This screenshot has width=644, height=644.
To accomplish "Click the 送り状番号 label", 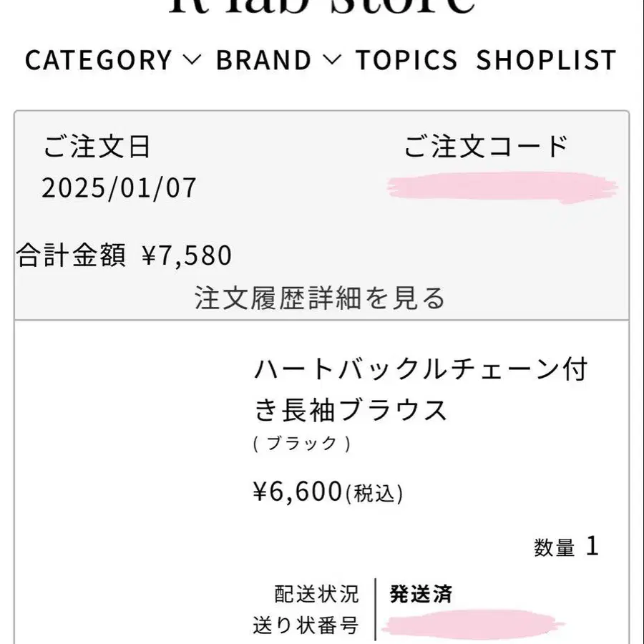I will pyautogui.click(x=306, y=626).
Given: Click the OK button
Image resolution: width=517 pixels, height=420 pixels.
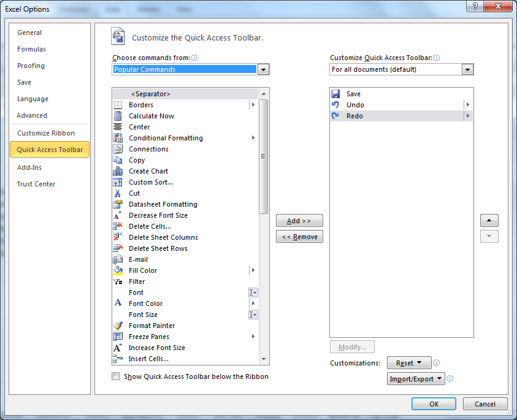Looking at the screenshot, I should click(434, 404).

### INSTRUCTIONS TO FOLLOW
Only one thing is required: an exact printout of the lines from the line containing "Image resolution: width=517" through the last line of the records, pictures excluded.

### EXERCISE OUTPUT
Image resolution: width=517 pixels, height=420 pixels.
Looking at the screenshot, I should click(434, 404).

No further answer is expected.